The independent consultant employed to evaluate the project noted the advantages of the PMA and PRONI relationship: ‘(w)ith PRONI holding official state records, the PMA adds a new layer and richness to that public record combining a mostly a top-down official history with the PMA’s bottom-up narrative, countering and completing what PRONI already holds.’
When empathy from viewers of the material at community events over the years was forthcoming, it was often tangentially. One of the most common responses highlighted the re-stimulation of memories of the viewers. Several women were reminded of their own communities’ experiences during the Troubles; one person wrote on an evaluation sheet, ‘I was tense throughout because of the memories it evoked, but I am so grateful to hear these stories and to have this record’.
The educational value of the newly designed website has had positive reviews. According to a response in the evaluation report from the History Teachers Association of Northern Ireland, ‘There is a massive interest in learning from stories form the past – we have been waiting for years for politicians to do this, but the PMA forged ahead. There is real value in the PMA with key elements of archive relevant to schools.’

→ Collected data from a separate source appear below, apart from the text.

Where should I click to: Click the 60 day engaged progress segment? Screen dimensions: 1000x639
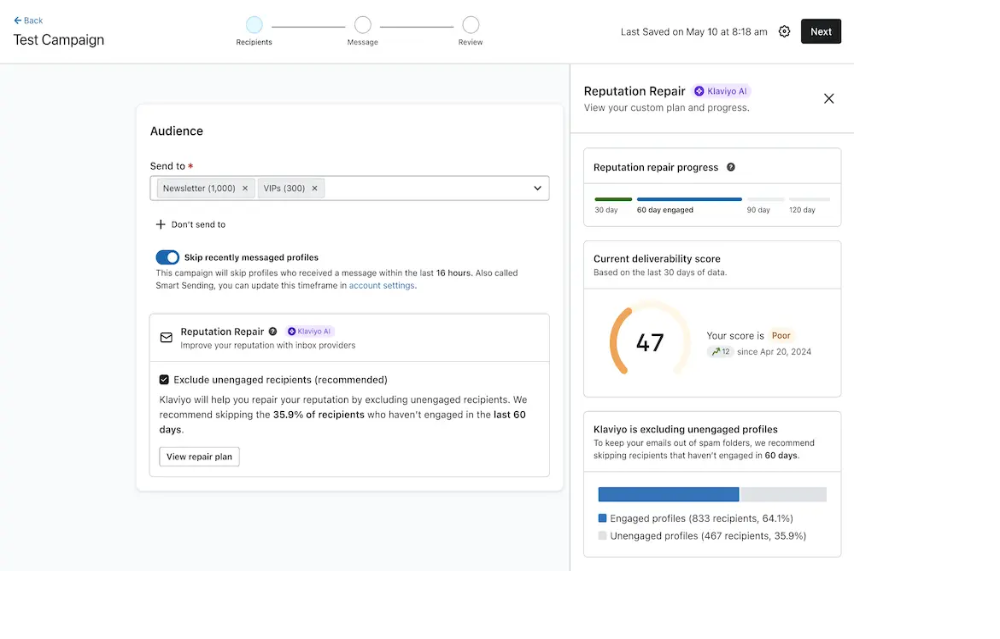689,200
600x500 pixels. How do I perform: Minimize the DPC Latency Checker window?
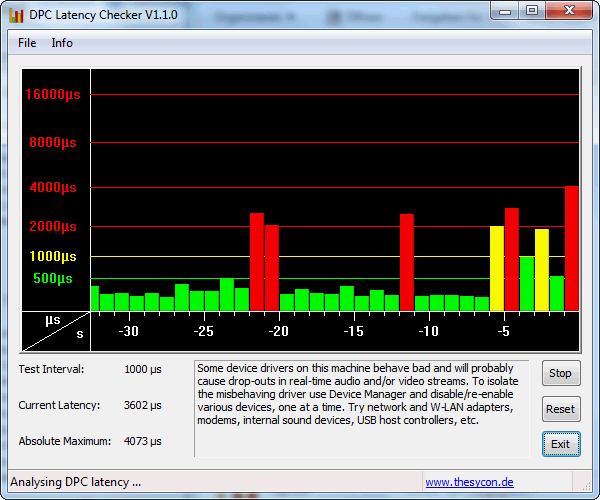point(505,11)
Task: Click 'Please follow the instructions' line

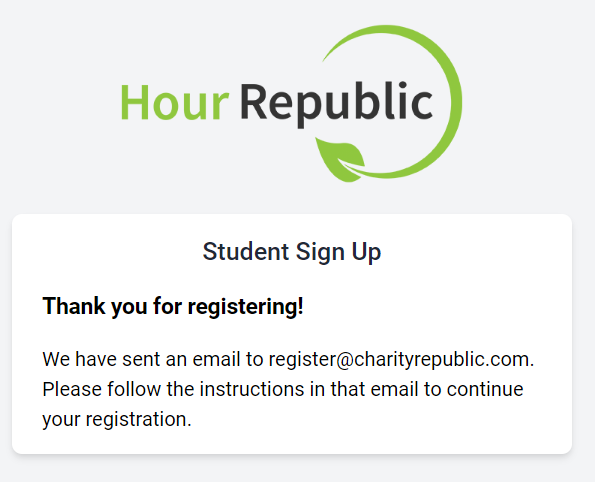Action: 283,389
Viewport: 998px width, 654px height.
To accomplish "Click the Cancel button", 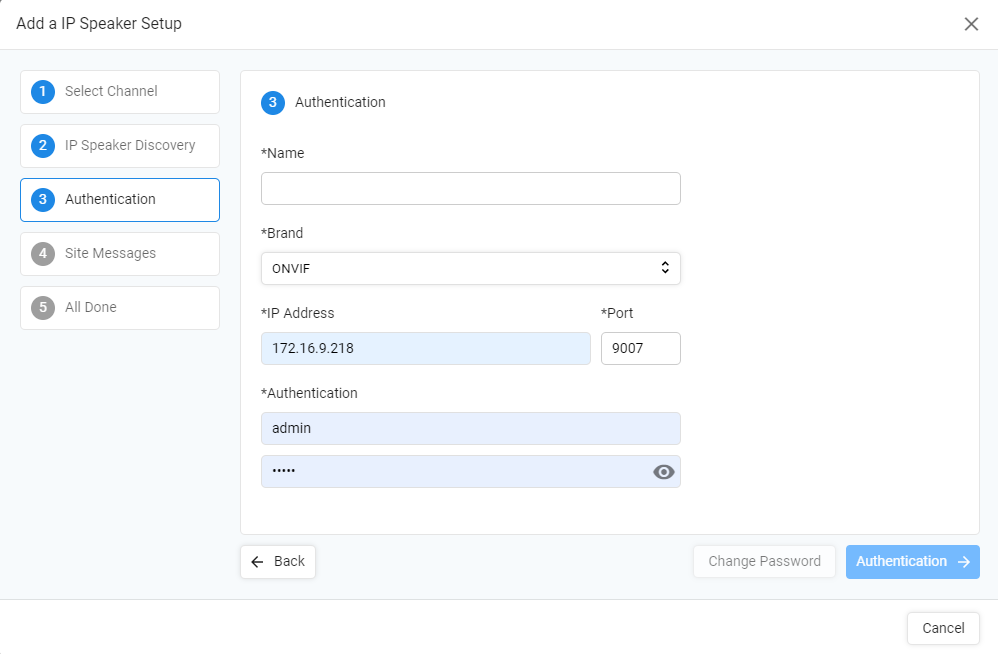I will pyautogui.click(x=943, y=629).
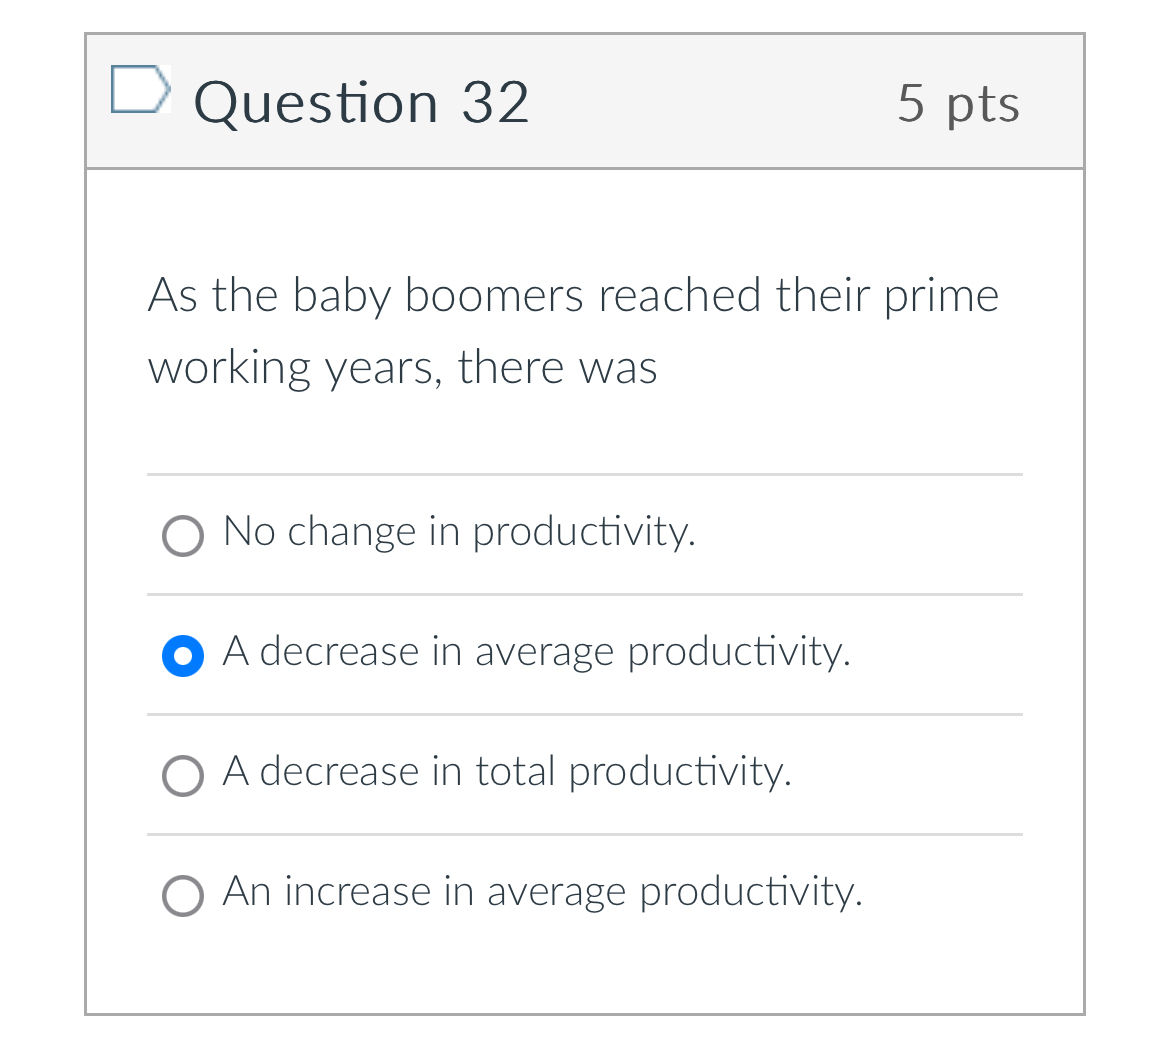Pick the "An increase in average productivity" radio button
The height and width of the screenshot is (1064, 1170).
pyautogui.click(x=183, y=896)
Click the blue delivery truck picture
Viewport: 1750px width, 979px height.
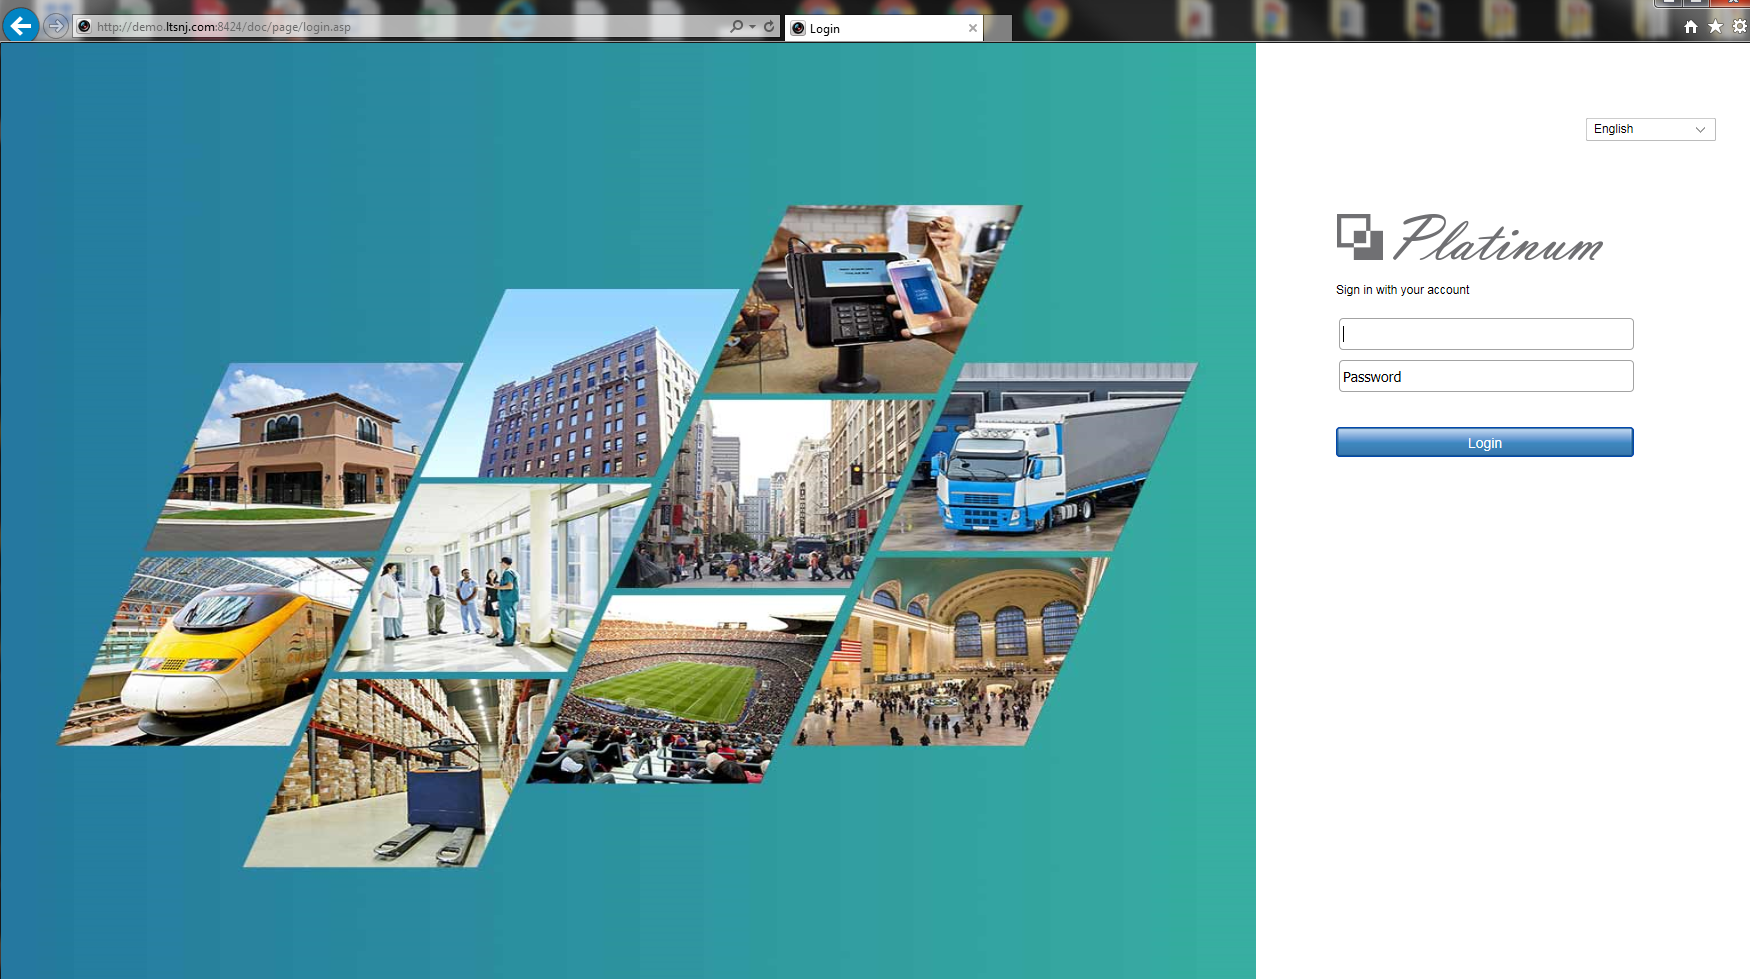click(1040, 460)
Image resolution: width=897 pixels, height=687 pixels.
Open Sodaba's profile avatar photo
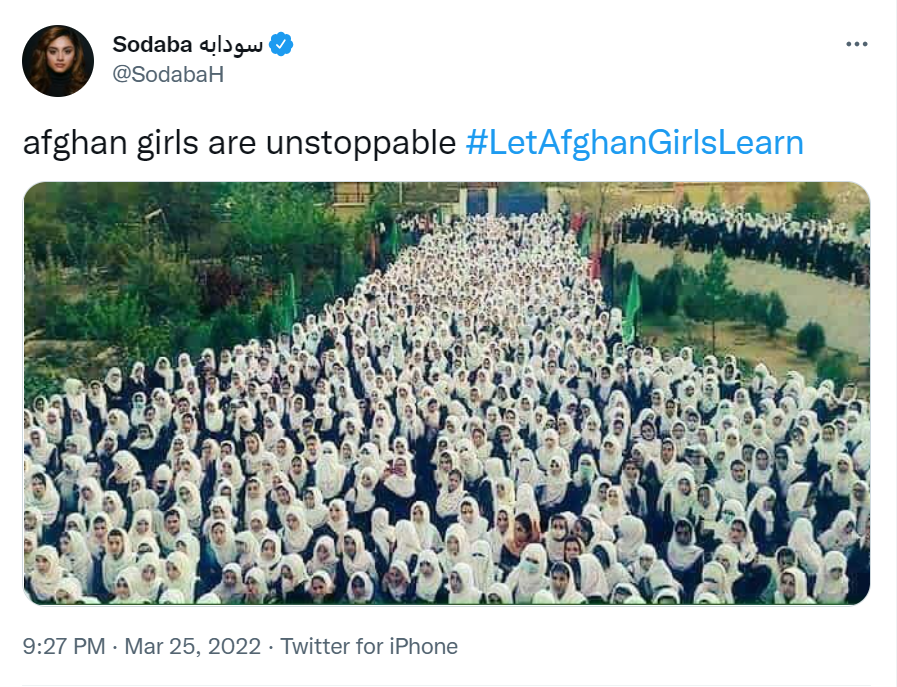57,61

To ensure that the participatory practices were extended as much as possible in the longer term, we had established a Management Group, which later became the Advisory Group for legal reasons, made up of representatives of the participants’ constituencies, which ensured that the strategic decisions, for example, where the full archive might be hosted, were discussed and agreed.
Most users’ responses to the archive and films have so far validated the methodology and outputs, where the range of stories provoke, stimulate and challenge us to consider the importance of hearing as wide a range of experiences as possible in a society where we continue to contest the meanings and legacies of the past in present circumstances, and where no official process of addressing this legacy exists at the time of writing, twenty four years after the signing of the Belfast Agreement.
Cahal McLaughlin is Professor of Film Studies, Queen’s University Belfast, and director of the Prisons Memory Archive. Along with some of the participants in the project, the team of archivists, managers, outreach workers, and editors, have reflected on their experiences in a new publication, The Prisons Memory Archive; a case study in filmed memory of conflict (Vernon Press, 2022), which was launched at the Public Record Office of Northern Ireland on September 14th.